▶ **Records shown**
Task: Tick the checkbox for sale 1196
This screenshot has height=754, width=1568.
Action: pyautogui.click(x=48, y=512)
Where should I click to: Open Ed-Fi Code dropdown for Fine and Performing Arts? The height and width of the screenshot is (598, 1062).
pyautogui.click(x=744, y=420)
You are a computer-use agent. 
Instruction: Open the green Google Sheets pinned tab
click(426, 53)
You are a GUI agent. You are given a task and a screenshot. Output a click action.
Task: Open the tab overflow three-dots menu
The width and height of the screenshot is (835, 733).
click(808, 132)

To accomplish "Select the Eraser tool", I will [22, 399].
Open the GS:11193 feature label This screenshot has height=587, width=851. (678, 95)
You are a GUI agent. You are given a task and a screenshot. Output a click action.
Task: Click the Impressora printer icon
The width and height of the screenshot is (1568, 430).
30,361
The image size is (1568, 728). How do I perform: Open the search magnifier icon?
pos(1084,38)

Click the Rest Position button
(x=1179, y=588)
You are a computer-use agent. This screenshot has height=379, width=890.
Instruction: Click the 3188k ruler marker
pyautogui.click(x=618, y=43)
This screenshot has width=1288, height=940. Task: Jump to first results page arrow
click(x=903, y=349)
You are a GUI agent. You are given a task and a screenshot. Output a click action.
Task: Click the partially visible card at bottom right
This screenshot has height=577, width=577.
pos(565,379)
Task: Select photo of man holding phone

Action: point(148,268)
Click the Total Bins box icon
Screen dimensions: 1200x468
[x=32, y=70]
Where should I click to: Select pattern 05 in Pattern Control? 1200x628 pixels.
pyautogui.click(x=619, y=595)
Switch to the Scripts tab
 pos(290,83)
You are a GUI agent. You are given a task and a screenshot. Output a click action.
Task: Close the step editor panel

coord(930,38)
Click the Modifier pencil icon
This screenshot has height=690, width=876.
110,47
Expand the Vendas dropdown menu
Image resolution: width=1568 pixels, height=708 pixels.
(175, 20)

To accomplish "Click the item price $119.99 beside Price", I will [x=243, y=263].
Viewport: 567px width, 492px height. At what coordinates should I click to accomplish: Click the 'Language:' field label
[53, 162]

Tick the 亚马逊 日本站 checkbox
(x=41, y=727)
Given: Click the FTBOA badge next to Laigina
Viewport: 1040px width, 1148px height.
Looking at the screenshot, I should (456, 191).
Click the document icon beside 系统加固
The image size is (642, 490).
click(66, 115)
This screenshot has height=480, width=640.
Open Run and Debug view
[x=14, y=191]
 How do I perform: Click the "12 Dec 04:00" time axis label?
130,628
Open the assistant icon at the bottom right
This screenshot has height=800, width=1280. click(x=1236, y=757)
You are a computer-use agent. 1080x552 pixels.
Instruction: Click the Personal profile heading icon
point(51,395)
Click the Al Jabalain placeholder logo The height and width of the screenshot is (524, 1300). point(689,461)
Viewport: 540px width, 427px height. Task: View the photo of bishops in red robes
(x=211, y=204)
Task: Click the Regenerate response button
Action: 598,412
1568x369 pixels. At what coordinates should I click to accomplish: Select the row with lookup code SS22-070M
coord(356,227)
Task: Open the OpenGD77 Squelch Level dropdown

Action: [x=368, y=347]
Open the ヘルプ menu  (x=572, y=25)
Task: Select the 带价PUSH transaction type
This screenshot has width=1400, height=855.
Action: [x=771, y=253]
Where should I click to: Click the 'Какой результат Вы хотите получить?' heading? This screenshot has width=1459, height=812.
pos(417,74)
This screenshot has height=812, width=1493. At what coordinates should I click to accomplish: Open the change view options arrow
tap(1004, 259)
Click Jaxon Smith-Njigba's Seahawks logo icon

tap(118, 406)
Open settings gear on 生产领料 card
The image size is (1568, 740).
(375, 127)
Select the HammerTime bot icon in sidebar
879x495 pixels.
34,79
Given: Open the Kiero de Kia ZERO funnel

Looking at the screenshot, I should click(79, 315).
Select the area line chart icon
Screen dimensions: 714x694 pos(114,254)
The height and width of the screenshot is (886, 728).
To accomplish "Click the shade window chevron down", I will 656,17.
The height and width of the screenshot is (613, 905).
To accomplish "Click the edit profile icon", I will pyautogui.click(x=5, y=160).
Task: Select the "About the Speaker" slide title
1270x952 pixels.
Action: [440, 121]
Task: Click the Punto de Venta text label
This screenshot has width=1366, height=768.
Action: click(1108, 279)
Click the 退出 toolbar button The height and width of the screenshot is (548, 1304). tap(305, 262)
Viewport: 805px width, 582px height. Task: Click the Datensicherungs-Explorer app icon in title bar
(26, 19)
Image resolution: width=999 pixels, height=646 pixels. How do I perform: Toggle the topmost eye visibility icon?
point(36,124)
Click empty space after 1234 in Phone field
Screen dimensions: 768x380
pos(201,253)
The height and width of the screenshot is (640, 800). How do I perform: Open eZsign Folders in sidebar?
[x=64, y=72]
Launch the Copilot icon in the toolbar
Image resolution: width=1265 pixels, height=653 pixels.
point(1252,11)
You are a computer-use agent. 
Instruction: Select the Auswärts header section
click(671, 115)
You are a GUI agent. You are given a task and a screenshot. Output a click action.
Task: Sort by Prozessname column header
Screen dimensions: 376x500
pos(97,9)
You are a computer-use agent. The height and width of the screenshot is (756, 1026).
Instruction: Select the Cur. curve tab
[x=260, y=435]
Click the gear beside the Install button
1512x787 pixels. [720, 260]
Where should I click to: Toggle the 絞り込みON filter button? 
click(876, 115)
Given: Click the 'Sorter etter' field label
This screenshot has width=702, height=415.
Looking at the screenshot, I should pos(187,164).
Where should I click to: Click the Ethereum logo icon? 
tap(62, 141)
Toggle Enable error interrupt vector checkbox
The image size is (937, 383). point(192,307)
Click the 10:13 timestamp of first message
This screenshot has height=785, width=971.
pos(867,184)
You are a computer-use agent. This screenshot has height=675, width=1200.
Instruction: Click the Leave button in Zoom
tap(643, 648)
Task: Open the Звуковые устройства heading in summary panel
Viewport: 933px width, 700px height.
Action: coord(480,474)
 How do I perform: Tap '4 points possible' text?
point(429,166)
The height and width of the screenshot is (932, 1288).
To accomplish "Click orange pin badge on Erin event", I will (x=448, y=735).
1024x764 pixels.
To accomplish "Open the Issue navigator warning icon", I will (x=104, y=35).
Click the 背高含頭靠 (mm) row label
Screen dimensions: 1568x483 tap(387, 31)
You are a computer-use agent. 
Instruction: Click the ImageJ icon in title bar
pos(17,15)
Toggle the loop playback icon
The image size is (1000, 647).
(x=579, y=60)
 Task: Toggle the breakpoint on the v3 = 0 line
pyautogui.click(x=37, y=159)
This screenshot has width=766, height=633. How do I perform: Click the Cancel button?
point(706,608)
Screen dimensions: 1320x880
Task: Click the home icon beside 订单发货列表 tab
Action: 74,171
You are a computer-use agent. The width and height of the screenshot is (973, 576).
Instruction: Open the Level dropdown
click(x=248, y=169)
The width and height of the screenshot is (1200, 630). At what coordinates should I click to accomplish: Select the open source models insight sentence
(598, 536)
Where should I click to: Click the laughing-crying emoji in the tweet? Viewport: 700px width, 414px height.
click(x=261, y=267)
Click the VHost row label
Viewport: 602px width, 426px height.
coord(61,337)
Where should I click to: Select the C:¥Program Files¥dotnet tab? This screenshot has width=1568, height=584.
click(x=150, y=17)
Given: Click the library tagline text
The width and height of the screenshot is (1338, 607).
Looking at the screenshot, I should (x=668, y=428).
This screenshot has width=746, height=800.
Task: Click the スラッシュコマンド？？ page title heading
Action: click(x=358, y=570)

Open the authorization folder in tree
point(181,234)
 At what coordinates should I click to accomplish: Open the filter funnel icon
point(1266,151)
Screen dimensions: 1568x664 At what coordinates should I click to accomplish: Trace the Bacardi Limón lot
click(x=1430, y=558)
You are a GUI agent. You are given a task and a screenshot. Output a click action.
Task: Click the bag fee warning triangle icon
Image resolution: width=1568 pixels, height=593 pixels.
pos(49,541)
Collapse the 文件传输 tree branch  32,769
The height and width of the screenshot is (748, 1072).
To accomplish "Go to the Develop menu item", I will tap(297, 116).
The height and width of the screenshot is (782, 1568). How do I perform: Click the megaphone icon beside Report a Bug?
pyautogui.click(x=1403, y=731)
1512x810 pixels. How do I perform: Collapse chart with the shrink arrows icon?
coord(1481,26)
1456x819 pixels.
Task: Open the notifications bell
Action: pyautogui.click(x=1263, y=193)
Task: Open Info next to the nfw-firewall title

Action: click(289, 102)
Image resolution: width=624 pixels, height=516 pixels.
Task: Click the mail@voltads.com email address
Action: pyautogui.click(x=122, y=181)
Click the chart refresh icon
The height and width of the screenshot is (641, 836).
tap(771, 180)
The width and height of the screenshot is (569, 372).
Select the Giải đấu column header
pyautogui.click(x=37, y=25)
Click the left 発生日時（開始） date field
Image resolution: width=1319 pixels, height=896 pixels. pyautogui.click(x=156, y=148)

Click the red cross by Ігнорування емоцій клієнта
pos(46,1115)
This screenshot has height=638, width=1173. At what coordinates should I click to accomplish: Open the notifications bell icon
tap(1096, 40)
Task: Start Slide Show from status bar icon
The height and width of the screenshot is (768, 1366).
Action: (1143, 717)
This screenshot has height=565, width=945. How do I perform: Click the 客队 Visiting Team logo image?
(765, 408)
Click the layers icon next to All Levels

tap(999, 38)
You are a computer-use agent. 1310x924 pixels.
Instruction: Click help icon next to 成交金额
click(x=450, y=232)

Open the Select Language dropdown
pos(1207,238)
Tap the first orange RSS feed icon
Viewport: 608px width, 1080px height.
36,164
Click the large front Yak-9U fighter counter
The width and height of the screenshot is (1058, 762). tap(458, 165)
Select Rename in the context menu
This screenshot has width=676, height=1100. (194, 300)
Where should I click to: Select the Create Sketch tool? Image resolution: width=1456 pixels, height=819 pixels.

▶ **Assignment**
From the listing, copy each line containing the word "warning".

▶ **Response area**
To accomplish "Open the Issue navigator warning icon", I will (x=104, y=35).
Task: Click the bag fee warning triangle icon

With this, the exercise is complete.